- SELECTED TEXT -
◆ ◆ ◆ ◆ ◆ ◆ ◆

# **Save and Load Machine Learning Models in Python with scikit-learn**

Two main methods
1. **Using Python’s pickle module**
    * Standard way to serialize Python objects.
    * Use pickle.dump() to save a trained model object to a file.
    * Use pickle.load() to load it back and make predictions.
    * Example: Train a LinearRegression, save to 'linear_model.sav', load back, then compute RMSE on test data.
→ RMSE ≈ 72.12

    import pickle\
    ... train model ...\
    pickle.dump(model, open('model.sav','wb'))\
    loaded = pickle.load(open('model.sav','rb'))\
    preds = loaded.predict(X_test)

2. **Using joblib (preferred for models with large NumPy arrays)**
    * Designed for performance with large arrays.
    * Use joblib.dump() and joblib.load() similarly.
    * Example: Exactly same workflow with LinearRegression yields RMSE ≈ 72.12

    import joblib\
    ... train model ...\
    joblib.dump(model, open('model_j.sav','wb'))\
    loaded = joblib.load(open('model_j.sav','rb'))\
    preds = loaded.predict(X_test)


In [None]:
# import packages
import pandas as pd
import numpy as np
import matplotlib.pyplot as plt
from sklearn.model_selection import train_test_split
from sklearn.linear_model import LinearRegression
from sklearn import metrics
import pickle
import joblib

# import the dataset
dataset = pd.read_csv('headbrain1.csv')

X = dataset.iloc[:, : -1].values
Y = dataset.iloc[:, -1].values

# train test split
X_train, X_test, y_train, y_test = train_test_split(
    X, Y, test_size=0.2, random_state=0)

# create a linear regression model
regressor = LinearRegression()
regressor.fit(X_train, y_train)


# PICKEL method:
# save the model
filename = 'linear_model.sav'
pickle.dump(regressor, open(filename, 'wb'))

# load the model
load_model = pickle.load(open(filename, 'rb'))

y_pred = load_model.predict(X_test)
print('root mean squared error : ', np.sqrt(
    metrics.mean_squared_error(y_test, y_pred)))


#JOBLIB method:
# save the model
filename = 'linear_model_2.sav'
joblib.dump(regressor, open(filename, 'wb'))

# load the model
load_model = joblib.load(open(filename, 'rb'))

y_pred = load_model.predict(X_test)
print('root mean squared error : ', np.sqrt(
    metrics.mean_squared_error(y_test, y_pred)))

◆ ◆ ◆ ◆ ◆ ◆ ◆

- DATA PROVIDED -
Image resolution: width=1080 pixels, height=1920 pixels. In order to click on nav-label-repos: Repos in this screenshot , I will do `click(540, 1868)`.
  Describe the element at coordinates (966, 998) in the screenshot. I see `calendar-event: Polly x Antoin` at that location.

◆ ◆ ◆ ◆ ◆ ◆ ◆

- DIRECTIONS FOR THIS TASK -
Reproduce the part of the page on saving and loading scikit-learn models starting with "# **Save and" and going on through "serialize Python objects.". Disregard the material entirely; it has nothing to do with what you are asked to do.

- COMPLETED EXERCISE -
# **Save and Load Machine Learning Models in Python with scikit-learn**

Two main methods
1. **Using Python’s pickle module**
    * Standard way to serialize Python objects.